Harifal said security forces rescued five passengers after a firefight with the assailants. It was unclear exactly how many passengers were on the buses.

Baluchistan Home Minister Sarfaraz Bugti said 15 to 20 attackers armed with guns and other automatic rifles were involved in the attack.

He told reporters on Saturday that a massive search operation involving 500 ground troops and supported by four helicopters was underway.

“Two terrorists have been killed and the search and cordon operation is on,” Bugti said. “We have cordoned the attackers in a large area.”

An AFP reporter in Quetta said around 800 relatives of the passengers carried the victims’ bodies and staged a sit-in protest in front of the provincial chief minister’s official residence.

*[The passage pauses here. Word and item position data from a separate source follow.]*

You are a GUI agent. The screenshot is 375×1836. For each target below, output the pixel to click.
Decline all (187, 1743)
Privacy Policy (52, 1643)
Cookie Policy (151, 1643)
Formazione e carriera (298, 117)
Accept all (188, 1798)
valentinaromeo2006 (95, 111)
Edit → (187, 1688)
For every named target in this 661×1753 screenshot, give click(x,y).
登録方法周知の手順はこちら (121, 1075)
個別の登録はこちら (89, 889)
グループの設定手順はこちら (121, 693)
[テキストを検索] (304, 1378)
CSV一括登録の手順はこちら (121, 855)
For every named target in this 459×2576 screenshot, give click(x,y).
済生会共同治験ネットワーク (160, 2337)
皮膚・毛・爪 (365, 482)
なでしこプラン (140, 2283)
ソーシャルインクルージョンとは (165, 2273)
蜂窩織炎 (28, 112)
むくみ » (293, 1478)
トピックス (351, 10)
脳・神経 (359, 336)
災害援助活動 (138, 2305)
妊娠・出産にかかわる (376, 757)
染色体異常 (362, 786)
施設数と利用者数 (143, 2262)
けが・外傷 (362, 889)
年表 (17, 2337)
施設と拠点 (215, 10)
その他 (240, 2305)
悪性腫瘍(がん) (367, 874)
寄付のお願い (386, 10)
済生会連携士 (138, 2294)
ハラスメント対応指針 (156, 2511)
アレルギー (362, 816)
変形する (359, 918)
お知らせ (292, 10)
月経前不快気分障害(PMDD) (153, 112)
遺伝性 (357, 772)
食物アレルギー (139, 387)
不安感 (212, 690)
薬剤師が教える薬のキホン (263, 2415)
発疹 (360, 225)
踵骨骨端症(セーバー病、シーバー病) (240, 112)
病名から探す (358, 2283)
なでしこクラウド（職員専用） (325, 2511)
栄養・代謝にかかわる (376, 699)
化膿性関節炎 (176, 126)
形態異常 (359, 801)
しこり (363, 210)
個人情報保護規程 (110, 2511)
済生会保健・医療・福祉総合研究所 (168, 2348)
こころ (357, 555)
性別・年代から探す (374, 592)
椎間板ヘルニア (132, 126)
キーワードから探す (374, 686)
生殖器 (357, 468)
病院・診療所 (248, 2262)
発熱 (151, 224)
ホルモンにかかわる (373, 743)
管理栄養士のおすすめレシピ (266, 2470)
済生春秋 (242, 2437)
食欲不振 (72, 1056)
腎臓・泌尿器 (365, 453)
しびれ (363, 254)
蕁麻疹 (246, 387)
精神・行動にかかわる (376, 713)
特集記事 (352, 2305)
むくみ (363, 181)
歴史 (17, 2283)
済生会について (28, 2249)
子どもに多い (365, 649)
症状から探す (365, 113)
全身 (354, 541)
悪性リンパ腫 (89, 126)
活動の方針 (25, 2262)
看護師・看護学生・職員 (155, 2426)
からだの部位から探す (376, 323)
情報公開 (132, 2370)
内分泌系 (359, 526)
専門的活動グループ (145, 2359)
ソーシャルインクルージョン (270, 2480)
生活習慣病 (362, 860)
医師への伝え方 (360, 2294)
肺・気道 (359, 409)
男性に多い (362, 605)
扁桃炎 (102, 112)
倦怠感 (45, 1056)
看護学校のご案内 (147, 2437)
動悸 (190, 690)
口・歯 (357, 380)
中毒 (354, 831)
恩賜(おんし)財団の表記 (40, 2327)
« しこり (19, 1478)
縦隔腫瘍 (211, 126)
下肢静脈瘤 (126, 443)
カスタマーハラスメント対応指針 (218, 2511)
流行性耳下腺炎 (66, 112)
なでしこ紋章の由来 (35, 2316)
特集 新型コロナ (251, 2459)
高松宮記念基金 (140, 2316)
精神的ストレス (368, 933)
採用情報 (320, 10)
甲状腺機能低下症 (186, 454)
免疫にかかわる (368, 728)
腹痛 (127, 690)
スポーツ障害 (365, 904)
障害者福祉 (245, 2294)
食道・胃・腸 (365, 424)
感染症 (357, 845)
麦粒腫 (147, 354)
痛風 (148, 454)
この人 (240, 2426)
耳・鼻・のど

The protest, which continued for more than 10 hours, only ended after Chief Minister Abdul Malik Baloch pledged to tighten security, arrest the attackers and raise compensation for victims’ families.

The provincial government on Saturday announced more than one million rupees ($9,800) as compensation for the families of each of the victims.

Quetta and surrounding areas were tense while markets and all business centres remained closed to protest the killings and to express solidarity with the families of the victims.

No group has yet claimed responsibility for the attack but Baluch separatists demanding greater autonomy have been waging an insurgency for years and the province is also riven by sectarian strife and Islamist violence.

Rebels began their fifth insurgency against the state in 2004, with hundreds of soldiers and militants killed in the fighting since then.

Human rights groups allege the security forces commit abuses, accusing them of picking up non-militant separatists — including academics and students — torturing them and dumping their bodies on the streets.

Resource-rich Baluchistan is the largest of Pakistan’s four provinces, but its roughly seven million inhabitants have long complained they do not receive a fair share of its gas and mineral wealth.